— begin —

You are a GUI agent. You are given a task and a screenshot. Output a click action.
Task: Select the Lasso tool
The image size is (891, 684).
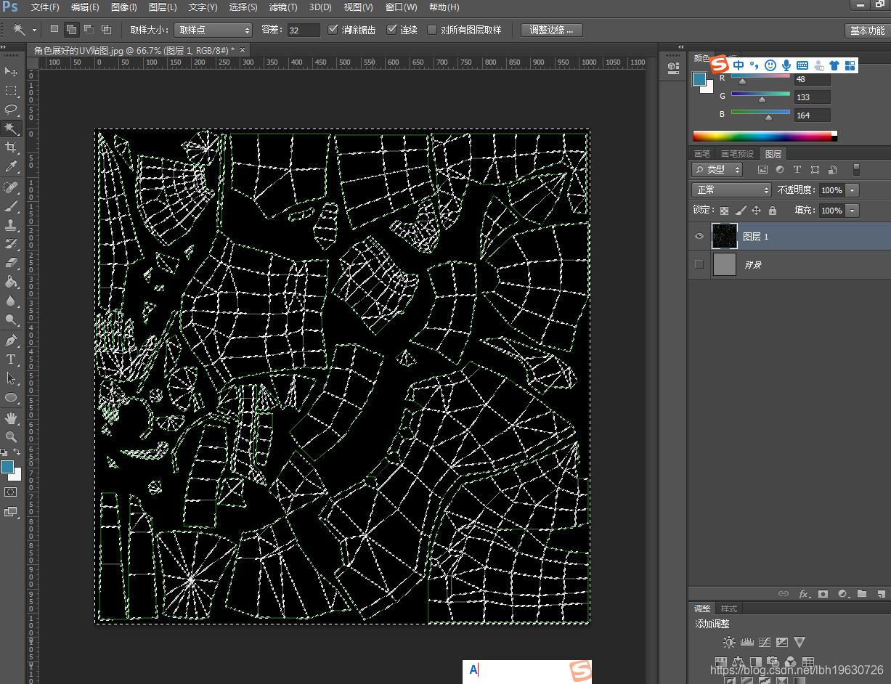(x=11, y=110)
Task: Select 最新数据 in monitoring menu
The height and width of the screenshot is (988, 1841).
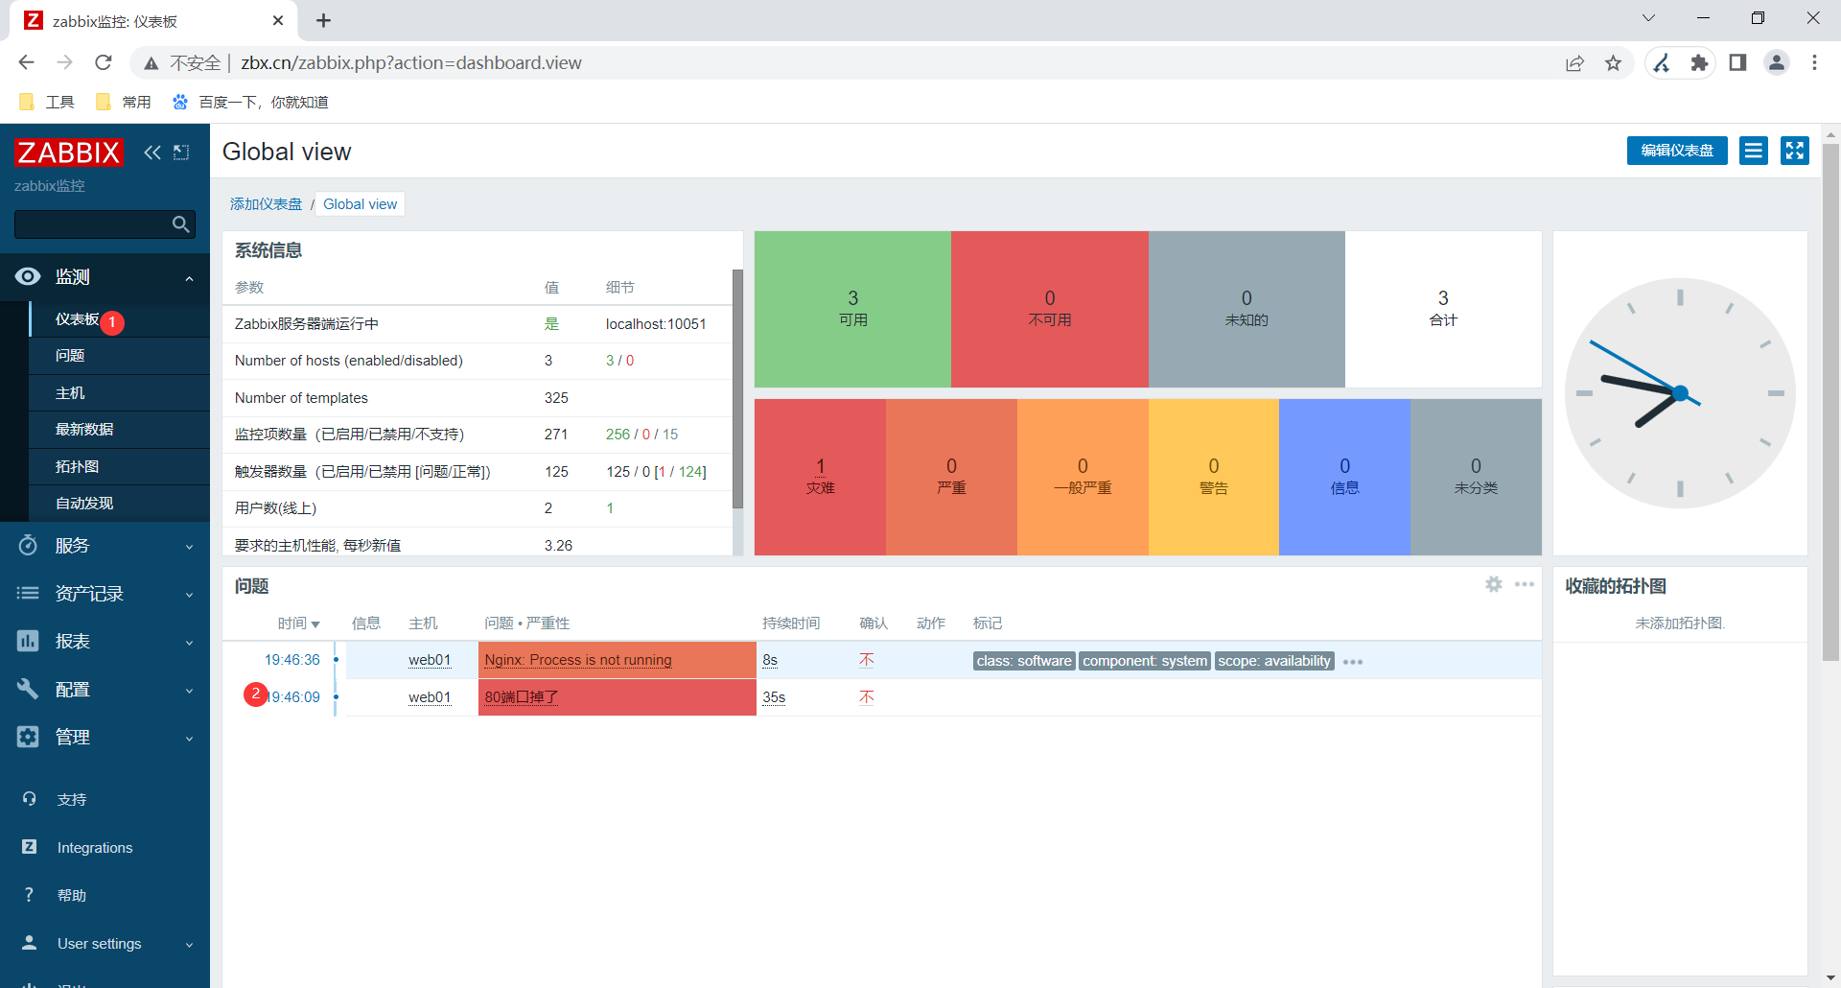Action: tap(84, 430)
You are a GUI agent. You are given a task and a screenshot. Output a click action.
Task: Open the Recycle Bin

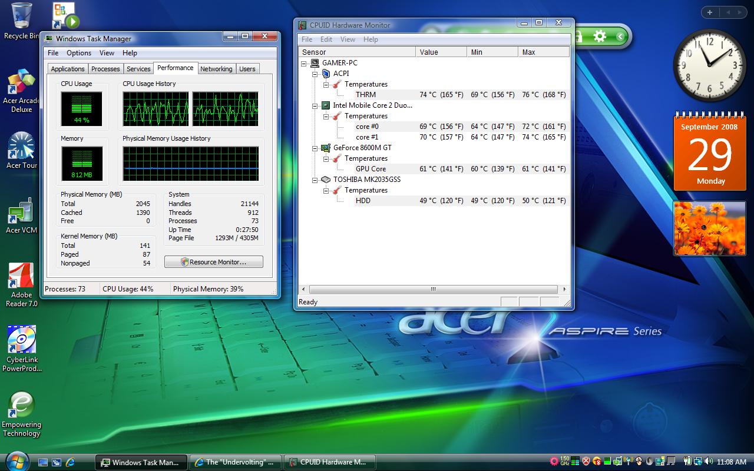[x=22, y=15]
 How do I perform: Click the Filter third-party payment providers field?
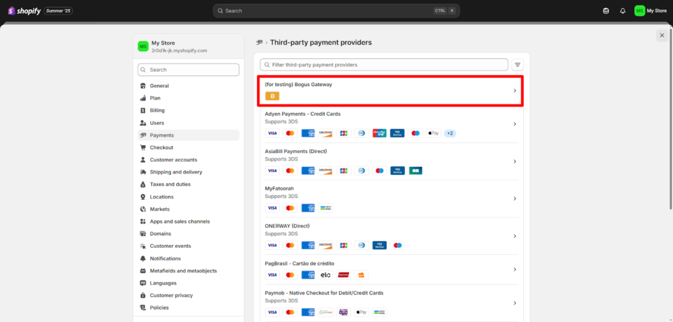click(x=388, y=64)
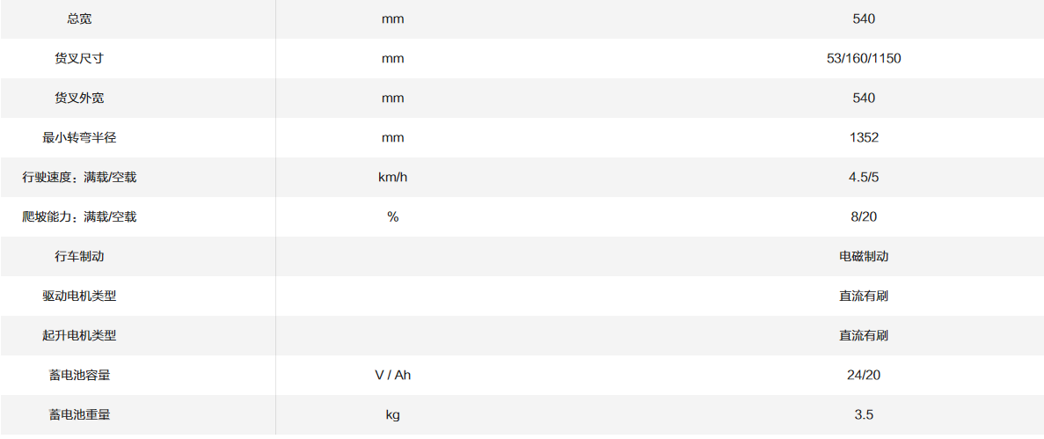Image resolution: width=1044 pixels, height=439 pixels.
Task: Click the 行驶速度：满载/空载 label
Action: pos(79,177)
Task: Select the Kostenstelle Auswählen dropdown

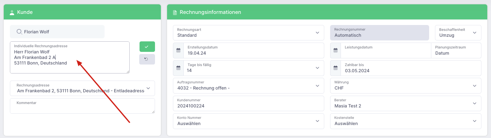Action: click(406, 121)
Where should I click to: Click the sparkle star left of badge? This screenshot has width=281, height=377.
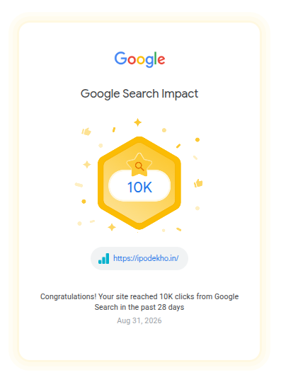[87, 165]

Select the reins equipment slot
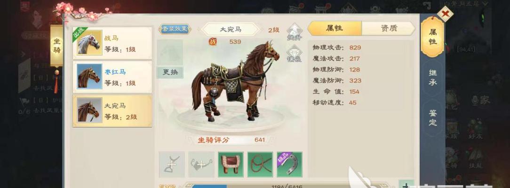pyautogui.click(x=260, y=165)
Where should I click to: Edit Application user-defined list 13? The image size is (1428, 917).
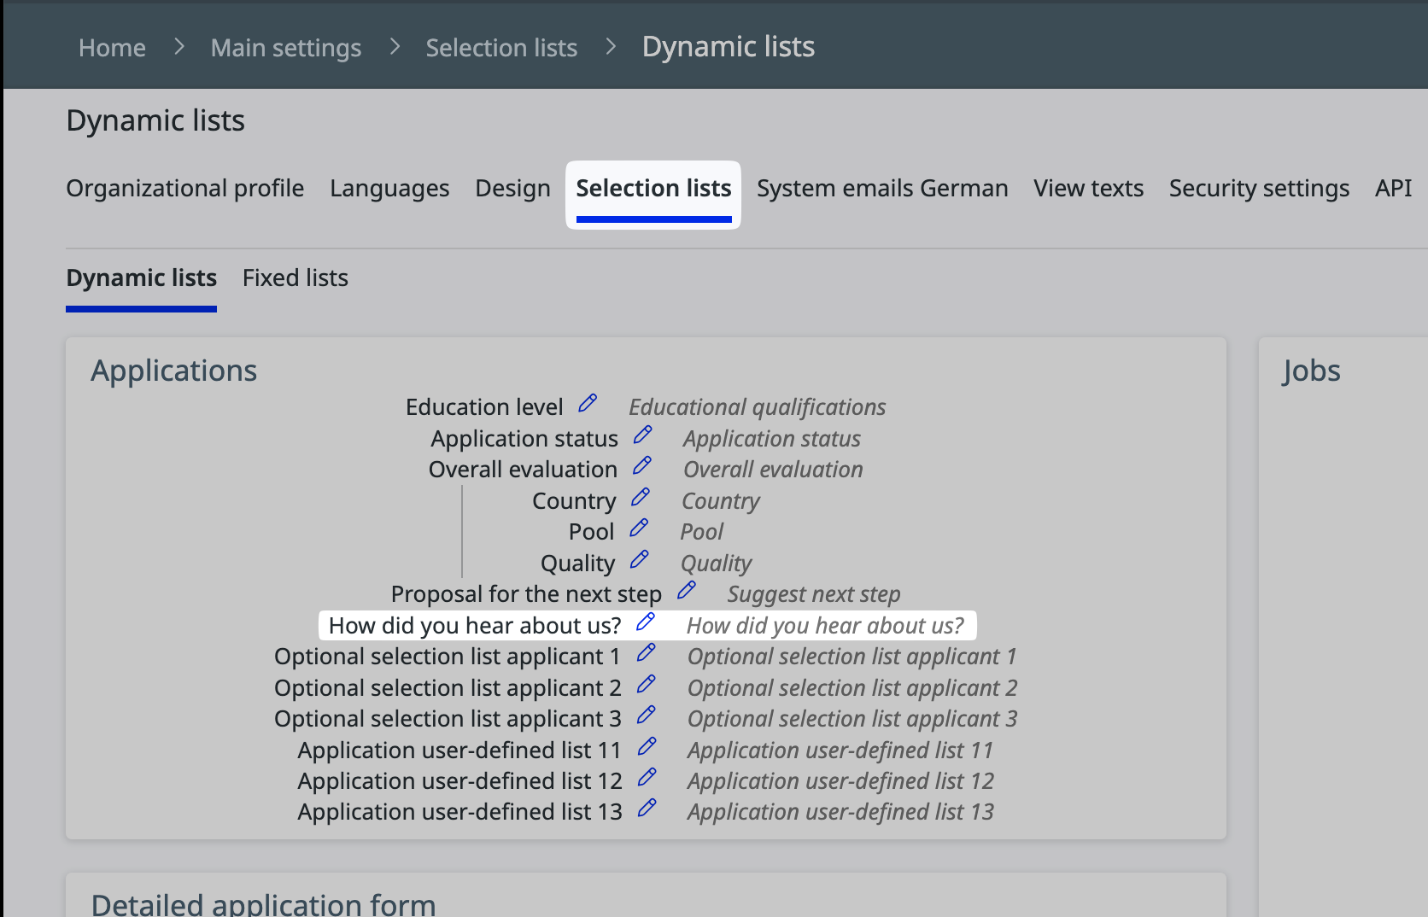(647, 808)
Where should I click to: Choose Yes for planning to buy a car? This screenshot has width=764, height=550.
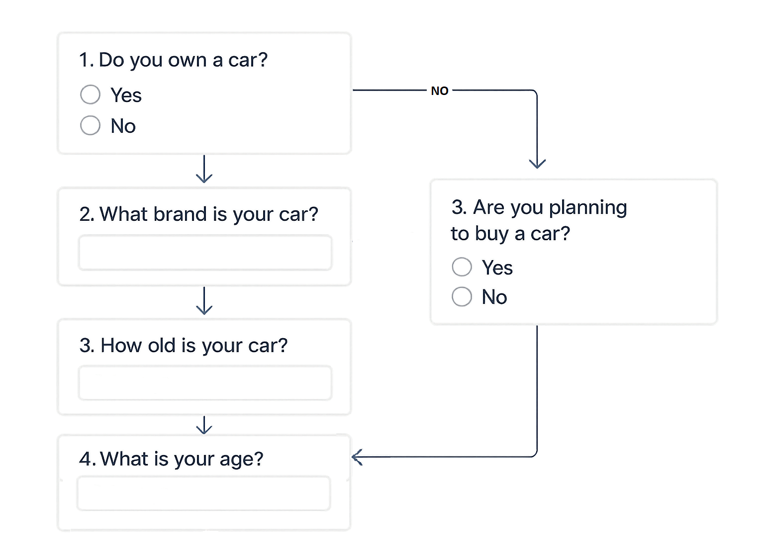pos(462,267)
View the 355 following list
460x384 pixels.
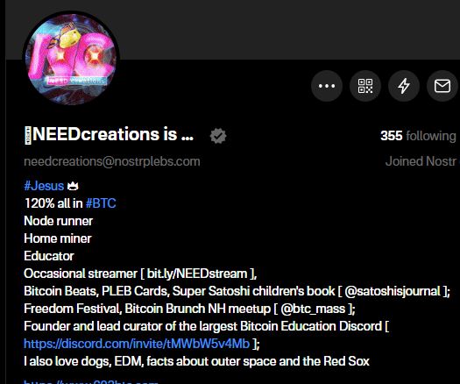(x=418, y=136)
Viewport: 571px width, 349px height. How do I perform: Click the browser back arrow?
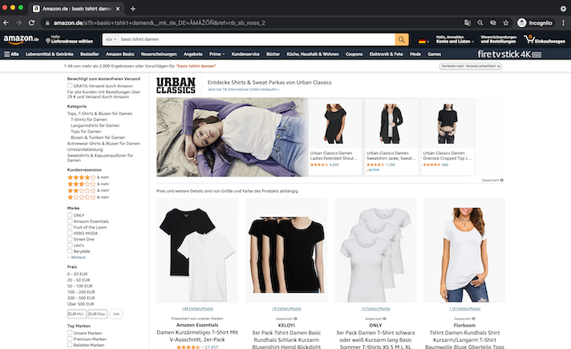(x=7, y=23)
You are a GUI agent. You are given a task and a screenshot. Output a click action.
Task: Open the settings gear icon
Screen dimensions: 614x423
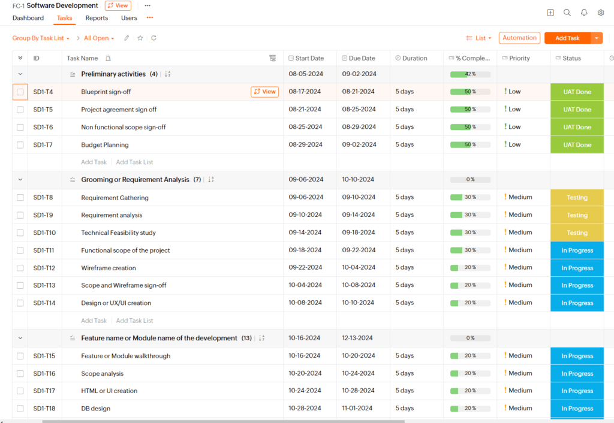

— end —

**Exercise directions:**
Return each line of the data above that contains the string "Open", matching case exactly.

**Completed exercise:**
Task: Open the Recycle Bin
Task: Open the settings gear icon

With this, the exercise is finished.